Dans la feuille de route tracée par Saied, qui a accumulé pendant des mois un pouvoir omnipotent, un référendum constitutionnel était prévu pour le 25 juillet - coïncidant avec l'anniversaire du coup d'État - et des élections législatives pour le 17 décembre. Mais ces plans ont été contestés par les parlementaires, qui ont tenu une réunion extraordinaire à distance la semaine dernière pour annuler tous les décrets présidentiels adoptés pendant l'état d'urgence.

Pas moins de 121 des 217 députés de la Chambre des représentants, à majorité islamiste, ont participé à une action décrite par la ministre de la Justice, Leïla Jaffel, comme une "conspiration" visant à annuler les mesures prises par Saied.

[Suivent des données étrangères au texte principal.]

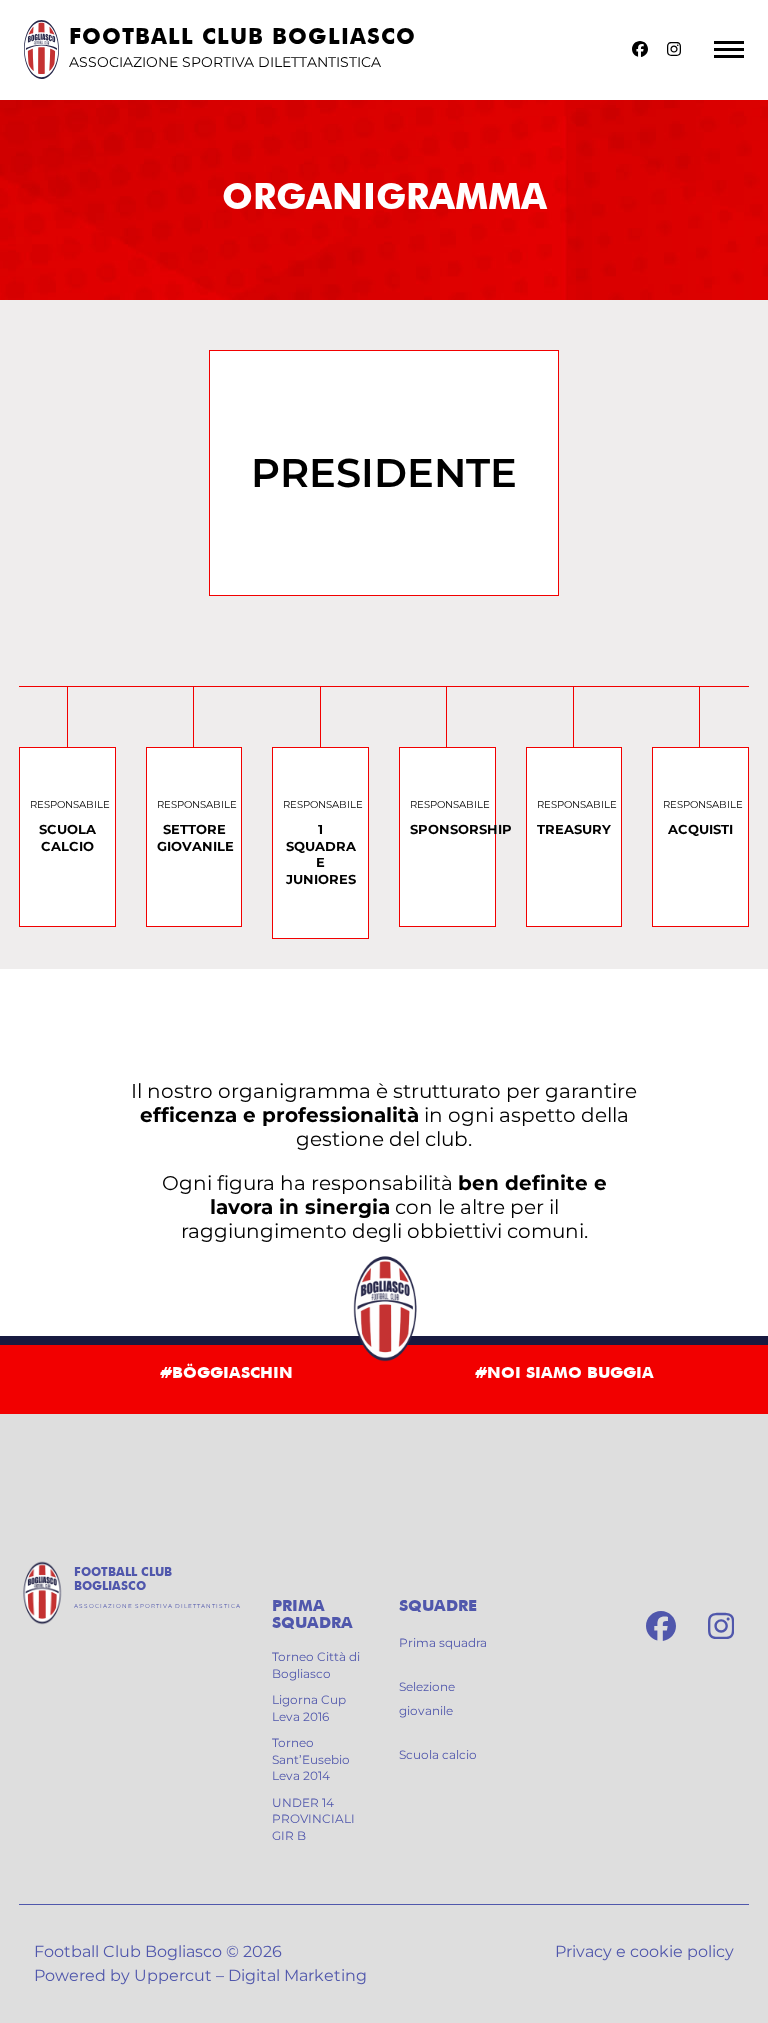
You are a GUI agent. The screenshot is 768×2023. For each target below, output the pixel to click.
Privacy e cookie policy (644, 1951)
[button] (729, 49)
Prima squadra (443, 1642)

Et le président a répondu avec force en décrétant la dissolution du parlement, huit mois après avoir gelé ses activités, dans une mesure visant à stopper la tentative de "coup d'État", selon le président. Une action qui pousse à la tenue d'élections législatives dans les 90 jours.

Rachid Ghannouchi

Mais le président a une nouvelle fois enfreint la constitution actuelle, qu'il qualifie d'"illégitime", afin d'éviter une élection anticipée. "Ceux qui rêvent de l'application de l'article 89 de la Constitution se font des illusions", a déclaré Saied, soulignant que la date du 17 décembre pour les élections serait maintenue. Cette décision a été rendue publique après une réunion avec le Premier ministre Najla Bouden, et a été soutenue par l'Union générale tunisienne du travail (UGTT), le plus grand syndicat du pays.

A l'occasion de la session parlementaire, les brigades antiterroristes ont convoqué vendredi dernier le chef et fondateur du parti islamiste Enhada, Rachid Ghanuchi, également président du parlement, pour avoir rallié les législateurs à voter à l'unanimité contre Saied. Les 121 autres députés qui ont participé à la séance ont été convoqués pour témoigner lundi devant les tribunaux, qui délibéreront mardi pour déterminer si l'action constitue un crime. Mais ce ne sera pas le Conseil suprême du pouvoir judiciaire (CSM), la plus haute instance judiciaire du pays, qui statuera, mais un substitut "temporaire", puisqu'il a également été dissous.

Kaïs Saied préserve un agenda visant à défaire les institutions avec la connivence des forces de sécurité. L'expert en droit constitutionnel sans charisme, qui a balayé les élections présidentielles de 2019 avec plus de 70 % des voix, conserve son image aseptisée et percutante contre la corruption, ainsi que le soutien de la majorité du peuple tunisien. Loin du langage du populisme, son humeur réservée lui a permis d'entreprendre sa réforme de l'État post-révolutionnaire malgré les avertissements de la communauté internationale.